Top of Exercise input
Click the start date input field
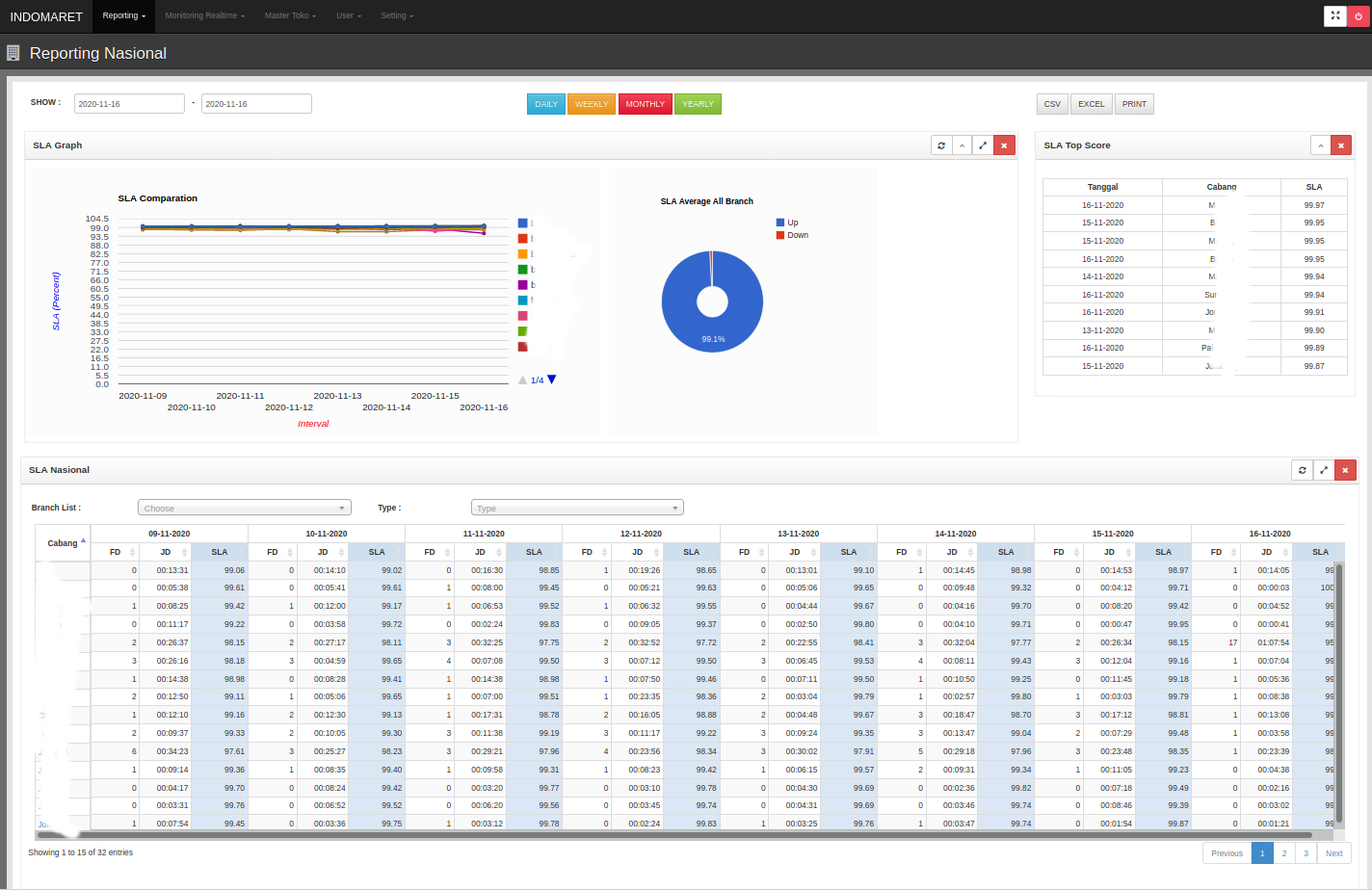Screen dimensions: 1372x890 [129, 104]
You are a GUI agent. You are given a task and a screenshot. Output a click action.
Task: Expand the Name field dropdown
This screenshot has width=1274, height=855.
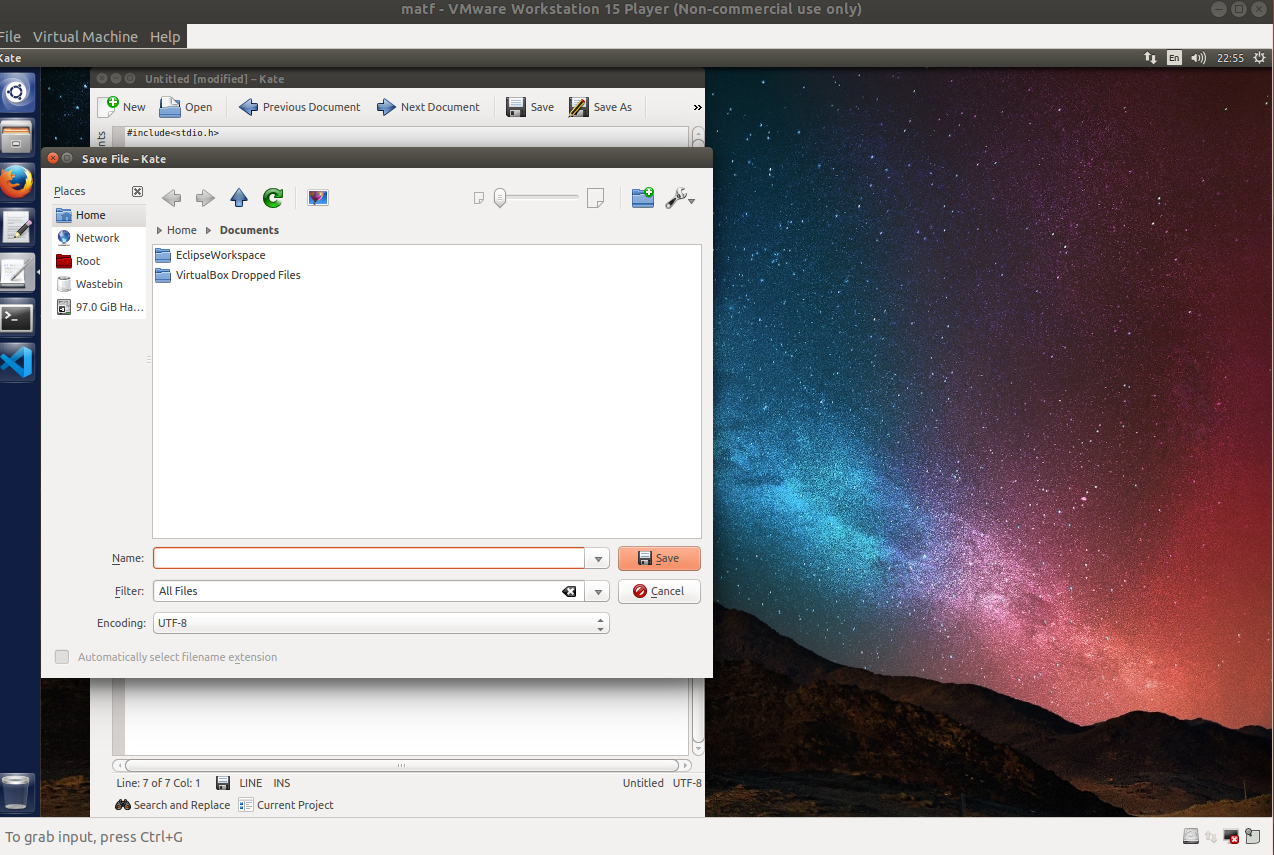[598, 559]
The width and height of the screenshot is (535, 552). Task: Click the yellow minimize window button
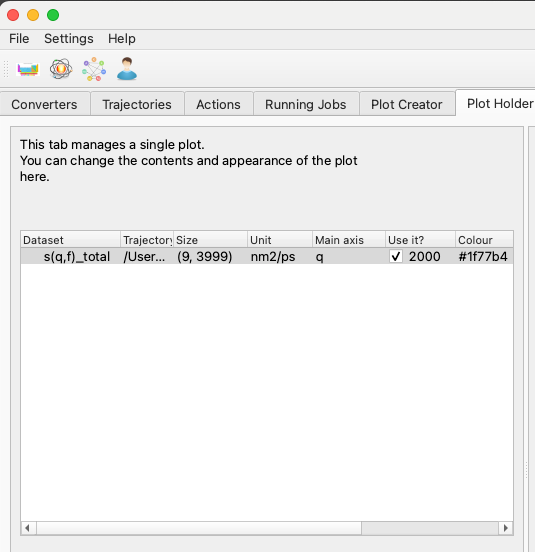pyautogui.click(x=33, y=15)
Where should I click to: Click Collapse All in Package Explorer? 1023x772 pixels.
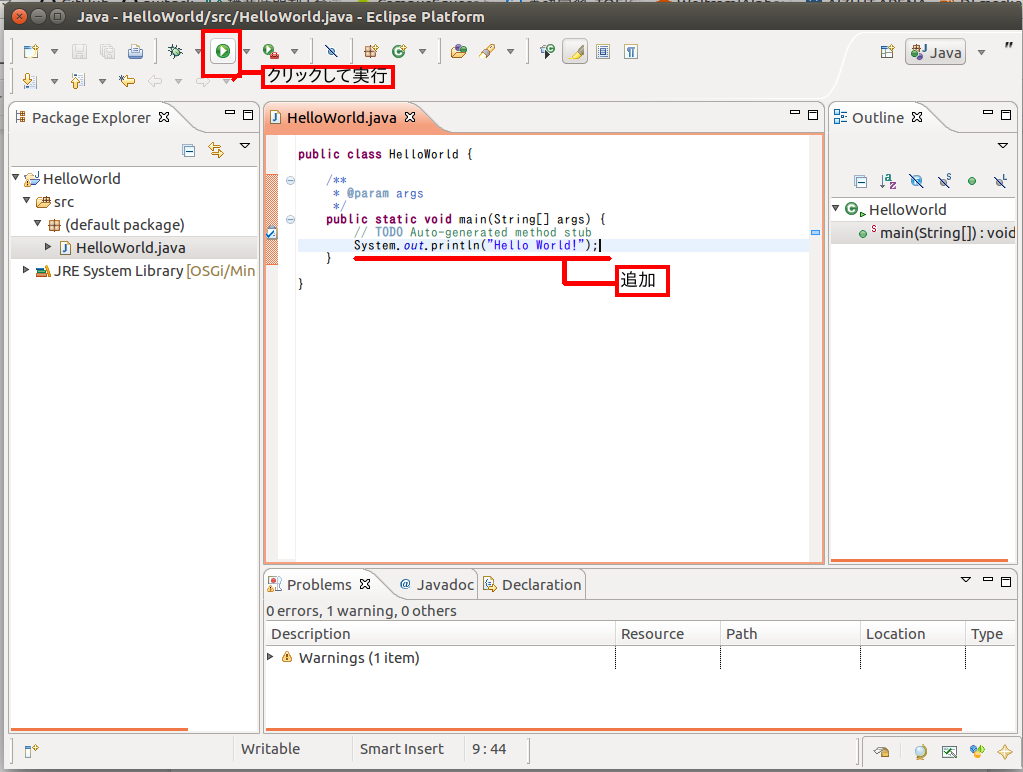point(189,151)
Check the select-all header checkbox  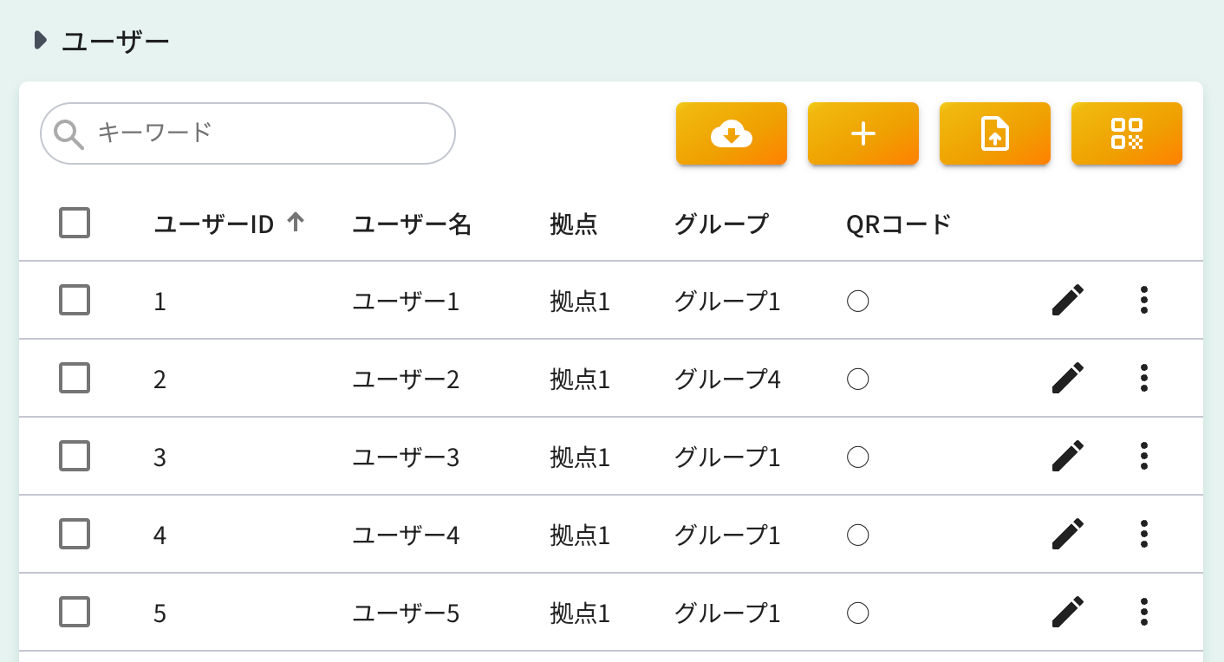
Bottom of Exercise input
Aim of the task
The records must appear again word for word, though none of their pictures should.

Your response
Click the start date input field
Screen dimensions: 1372x890 [129, 104]
You are a GUI agent. You are given a task and a screenshot. Output a click action.
Task: Expand the Name field dropdown
This screenshot has width=1274, height=855.
[598, 559]
The width and height of the screenshot is (535, 552). Task: Click the yellow minimize window button
pyautogui.click(x=33, y=15)
Where should I click to: Click Collapse All in Package Explorer? 1023x772 pixels.
point(189,151)
Check the select-all header checkbox  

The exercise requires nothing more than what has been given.